Custom Low-Profile Clamping Drain

Discussion in 'UPC Plumbing Code Questions' started by RSquirrel, Feb 21, 2021.

  1. RSquirrel

    RSquirrel New Member

    Joined:
    Apr 18, 2012
    Location:
    California
    I am replacing an acrylic tub with a walk-in shower. The tub’s 1-1/2” drain is centered ~3-7/16” above a concrete floor slab. The drain is fed into a 2-inch no-hub cast-iron P-trap (Charlotte EZS 10) in a common wall between two back-to-back bathrooms. Of course, I need to match the elevation of the existing P-trap inlet, but with the lowest-profile commercial clamping drain I can find (KBRS SO-42281), I still end up with an approximate 9-inch high shower curb. This is based on a dimension of ~3” from the upper surface of the drain’s bottom piece to the center of its outlet (see attached drawing for details).

Target pointing records
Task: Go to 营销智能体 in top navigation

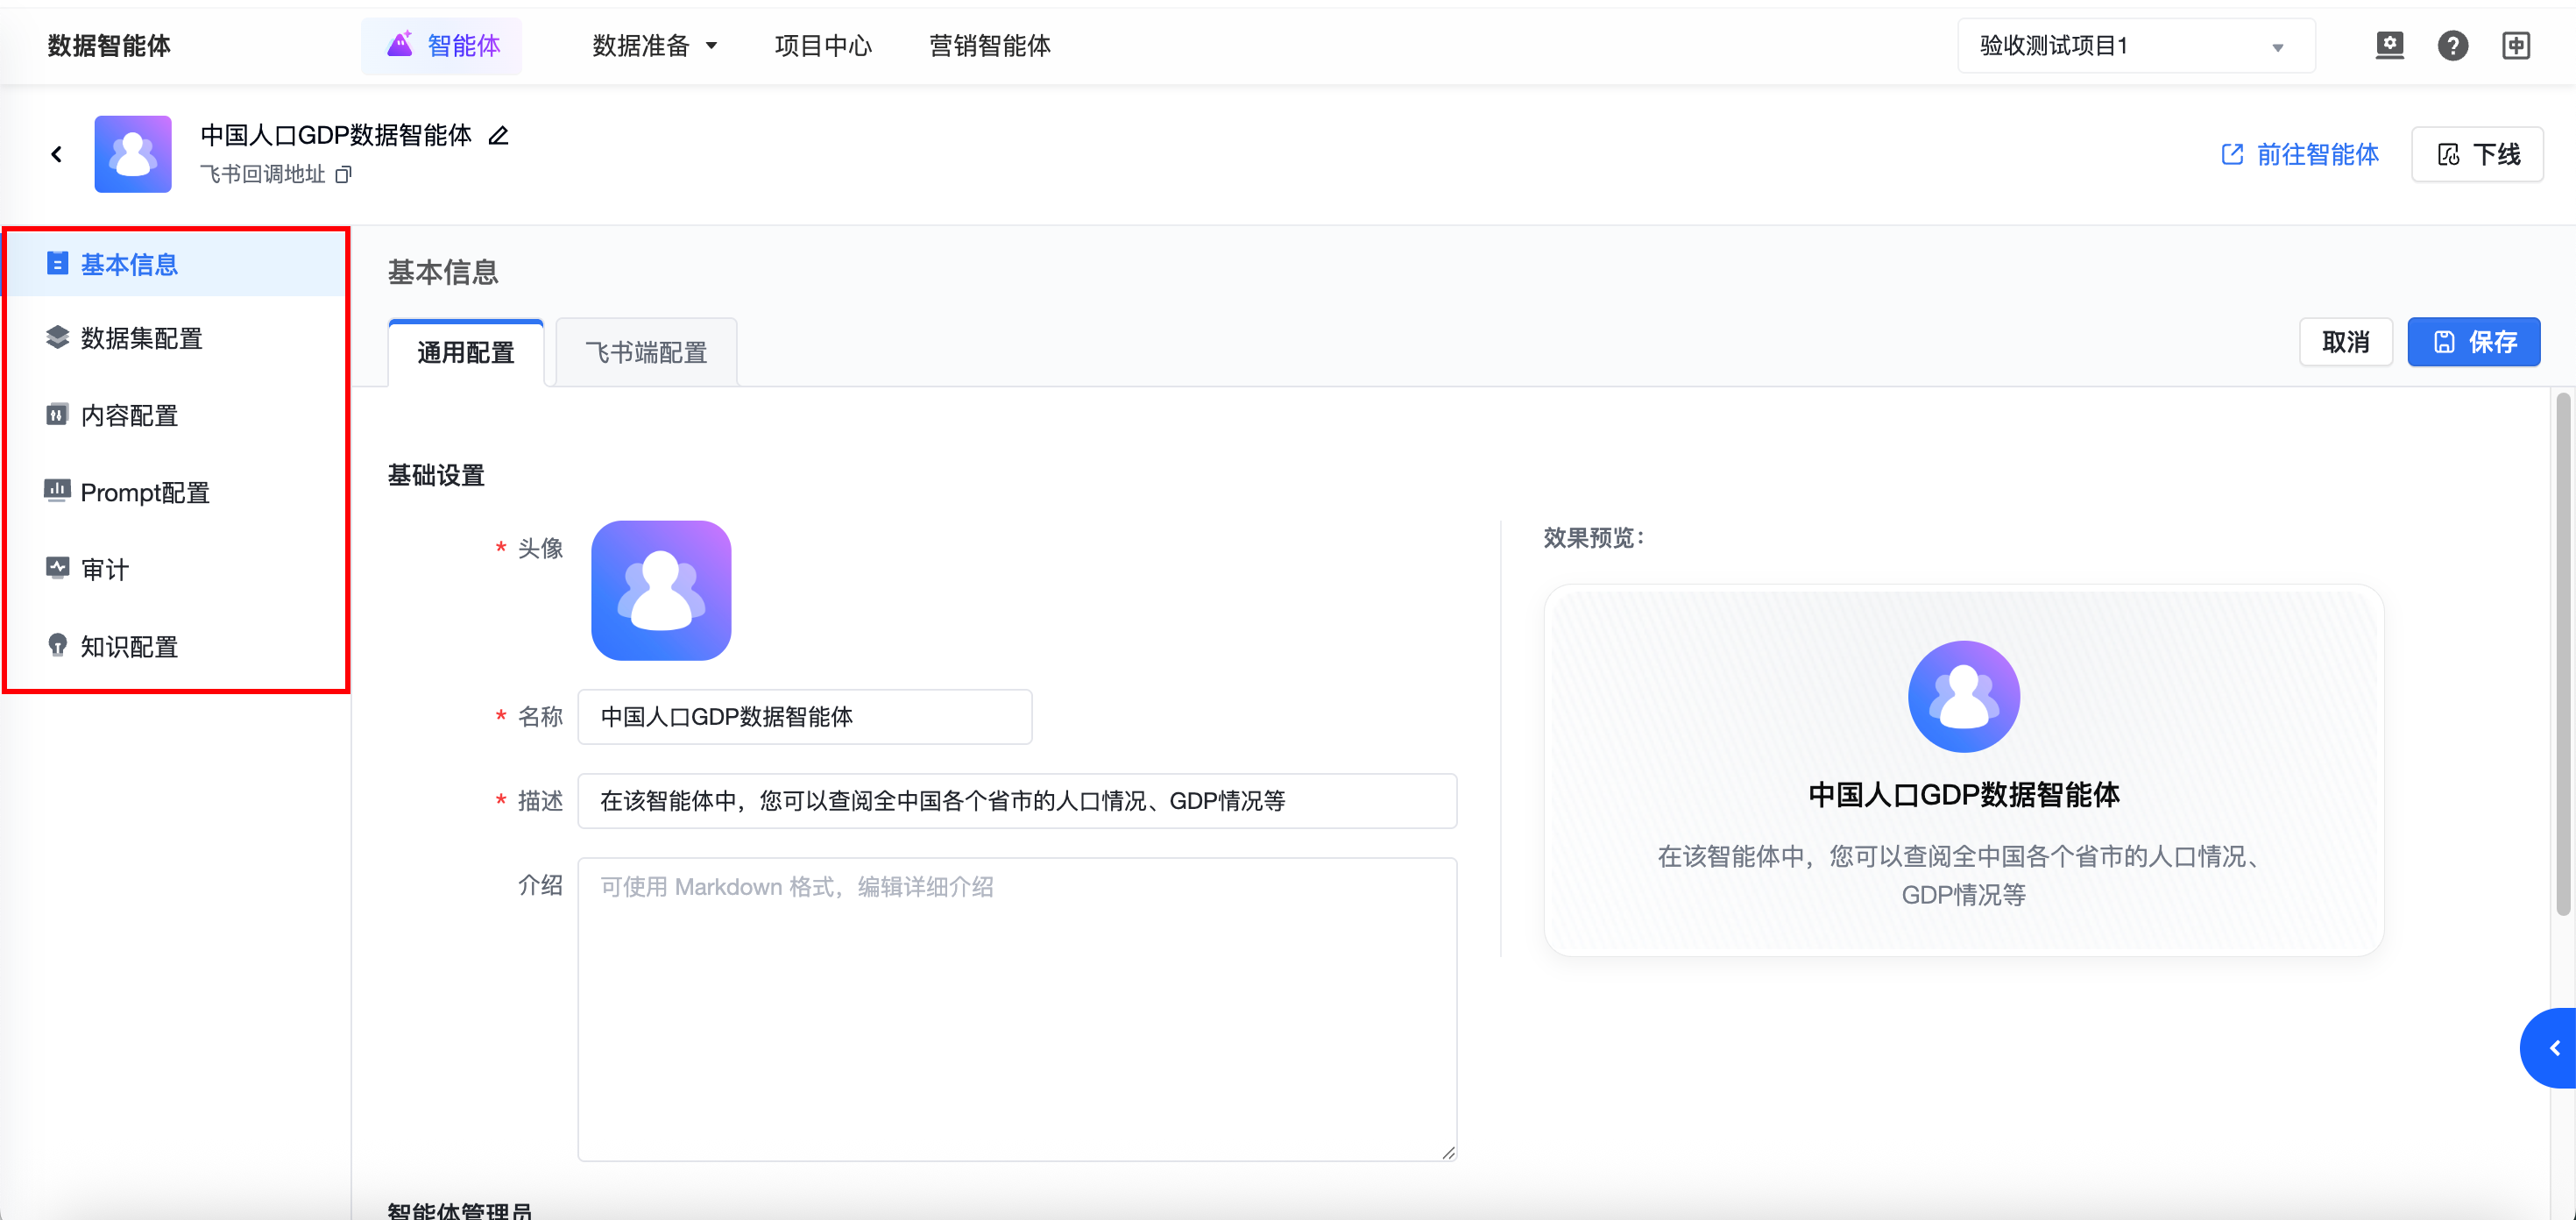Action: [989, 46]
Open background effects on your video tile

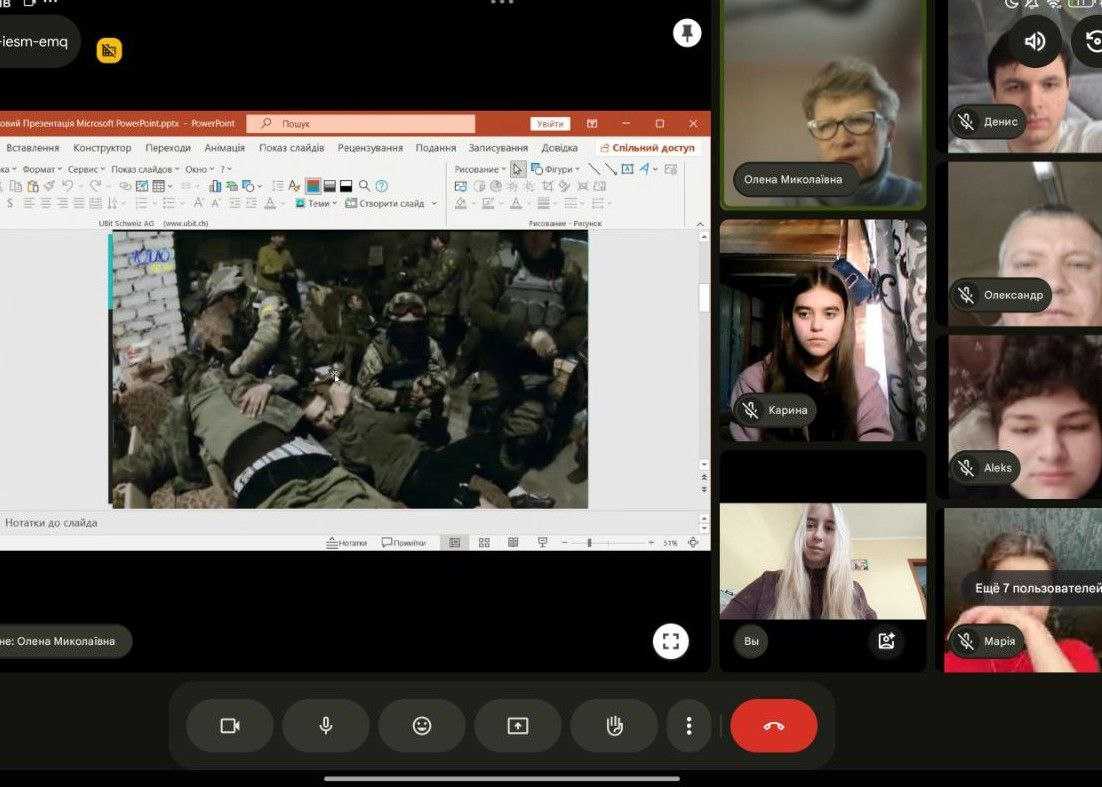click(x=886, y=641)
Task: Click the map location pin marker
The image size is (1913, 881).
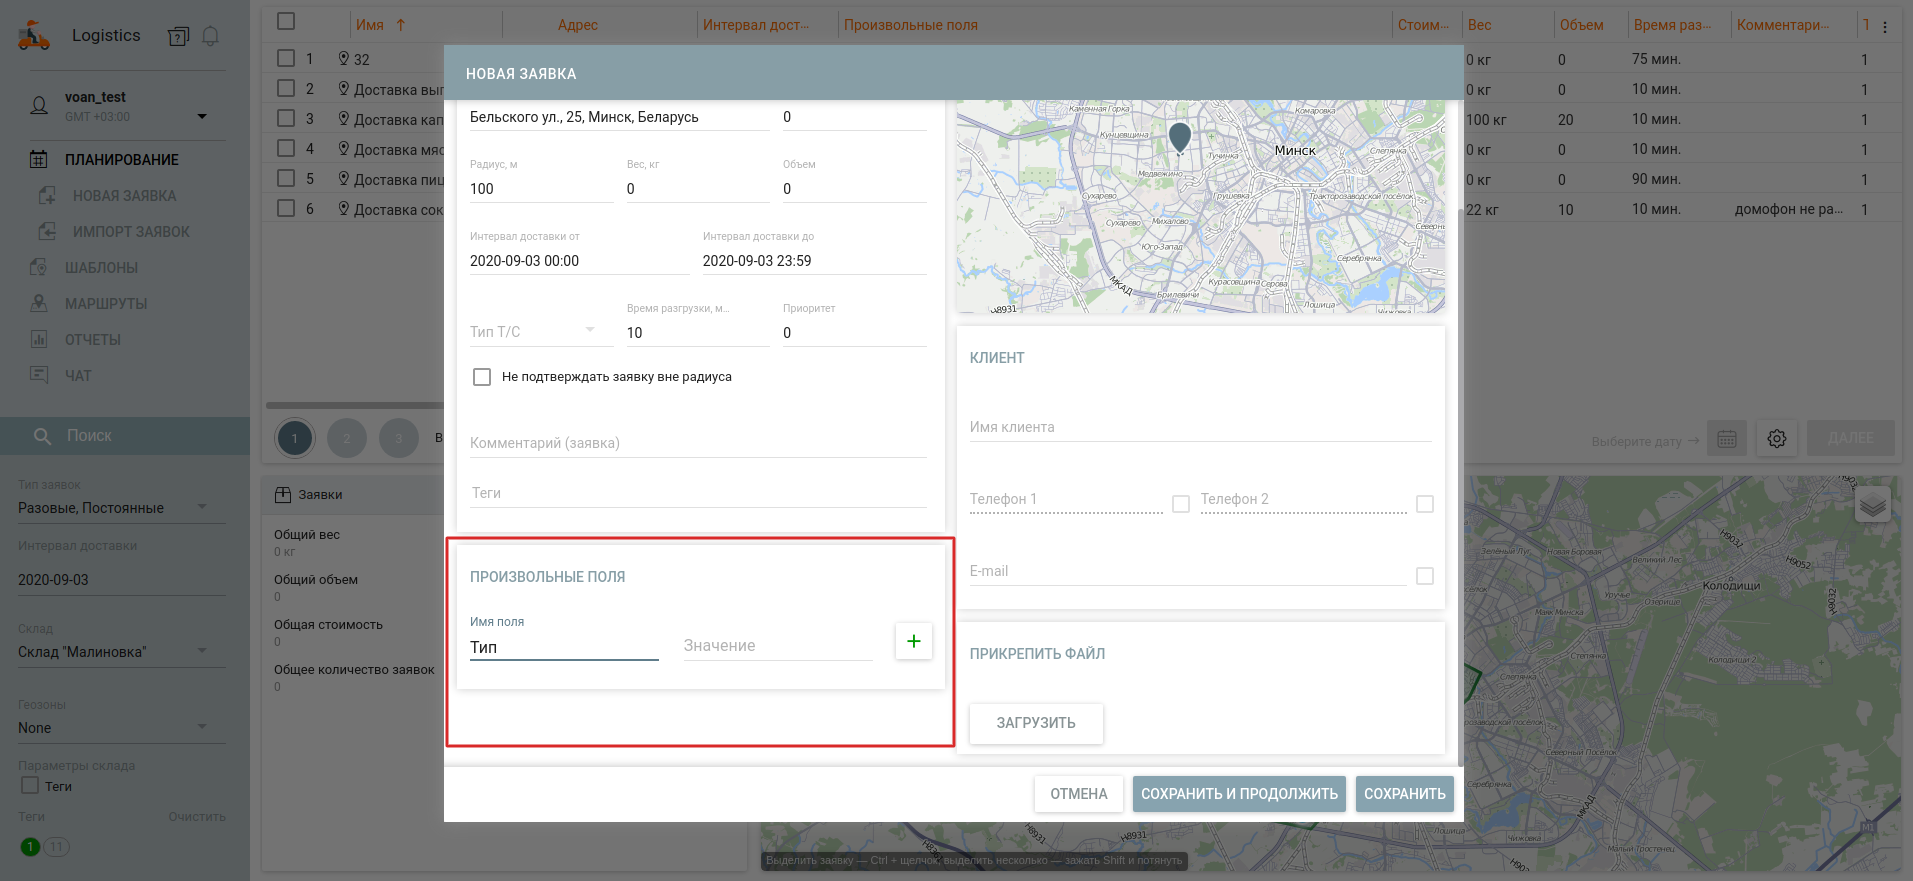Action: click(x=1180, y=136)
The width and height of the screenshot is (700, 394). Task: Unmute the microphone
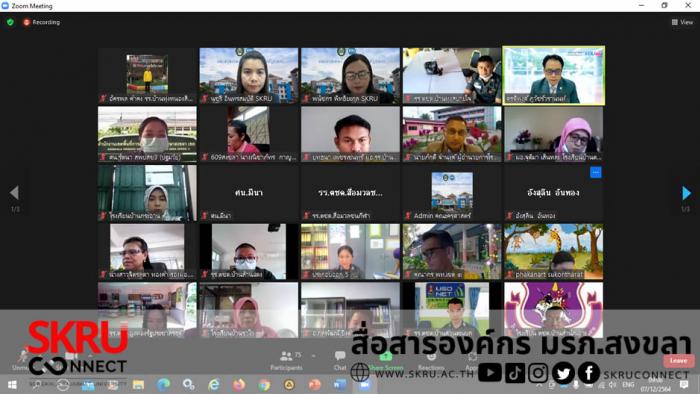point(21,361)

WORK INSTRUCTIONS ▸
- A) Please repeat the forum post about the low-profile shower drain word for word, in full.
- B) Tally the lines of the records that contain the word "Task". Reply with only that number.

COMPLETED EXERCISE ▸
- A)
Custom Low-Profile Clamping Drain

Discussion in 'UPC Plumbing Code Questions' started by RSquirrel, Feb 21, 2021.

  1. RSquirrel

    RSquirrel New Member

    Joined:
    Apr 18, 2012
    Location:
    California
    I am replacing an acrylic tub with a walk-in shower. The tub’s 1-1/2” drain is centered ~3-7/16” above a concrete floor slab. The drain is fed into a 2-inch no-hub cast-iron P-trap (Charlotte EZS 10) in a common wall between two back-to-back bathrooms. Of course, I need to match the elevation of the existing P-trap inlet, but with the lowest-profile commercial clamping drain I can find (KBRS SO-42281), I still end up with an approximate 9-inch high shower curb. This is based on a dimension of ~3” from the upper surface of the drain’s bottom piece to the center of its outlet (see attached drawing for details).

- B) 3